Location
- Arbrook Lane Esher, Surrey, KT10 9EG England

Information
- Type: Pre-prep & prep school
- Established: 1912
- Headmaster: Judy Waite
- Gender: Coeducational
- Age: 4 to 13
- Website: www.milbournelodge.co.uk

= Milbourne Lodge School =

Milbourne Lodge School is a co-educational pre-prep and preparatory school for children aged four to thirteen.

Located in Esher, Surrey, the school is housed in a Victorian mansion situated on 8.5 acres of Surrey countryside.

==History==
Milbourne Lodge was founded in 1912 by Harvey Wyatt, father of the politician Woodrow Wyatt, who established the school in Arbrook Lane, Surrey. The school is situated on its original site, with the preparatory year groups occupying the original school building and the pre-preparatory year groups taught in what was previously the Headmaster's house.

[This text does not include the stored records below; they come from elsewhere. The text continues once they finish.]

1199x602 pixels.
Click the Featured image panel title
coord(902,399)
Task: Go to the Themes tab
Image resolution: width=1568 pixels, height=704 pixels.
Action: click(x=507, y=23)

In 1948 the school was bought by Norman Hale who was Headmaster for fifty-one years.

In 2007 Milbourne Lodge became part of the Cognita group.

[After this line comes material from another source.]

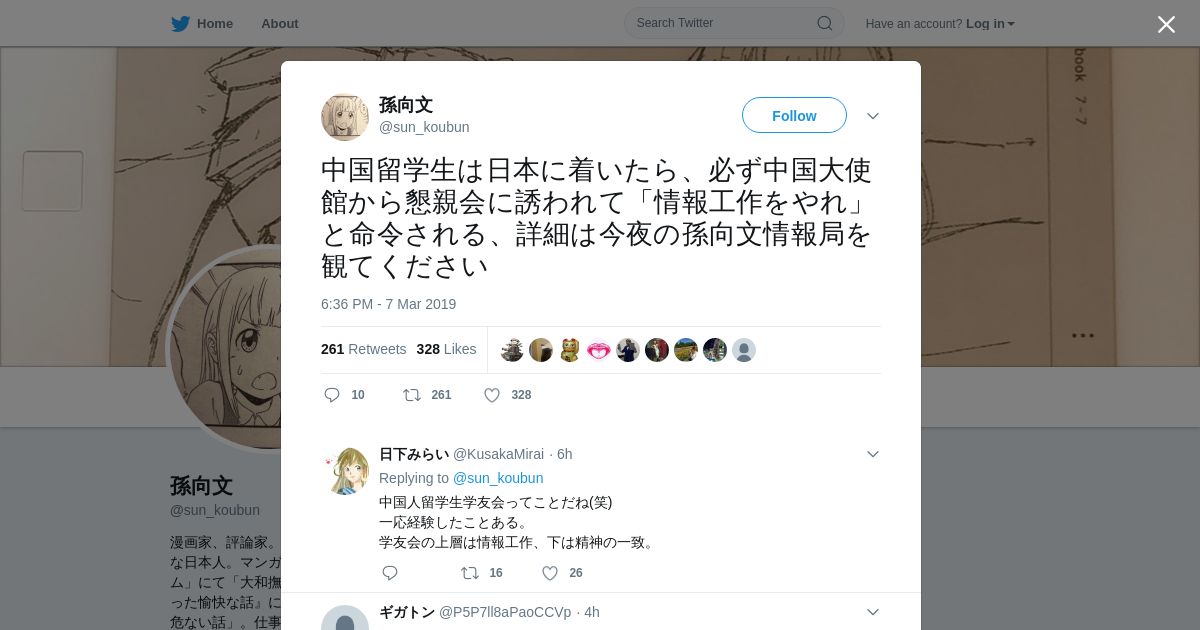View the 261 Retweets list
The image size is (1200, 630).
363,349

In 2012, the school was found to have "improperly expelled a brother and sister after their parents criticised the parents' association's handling of finances". Judge Robert Reid added that "'I am surprised that an apparently 100-year-old school has got such a shambles by way of a parents' association'".

In 2025 Cognita sold Milbourne Lodge School to Blenheim Schools and Outcomes First Group along with 11 other schools.

The headteacher is Judy Waite. The school met all required standards in a 2025 inspection by the Independent Schools Inspectorate, receiving positive feedback for leadership and pastoral care.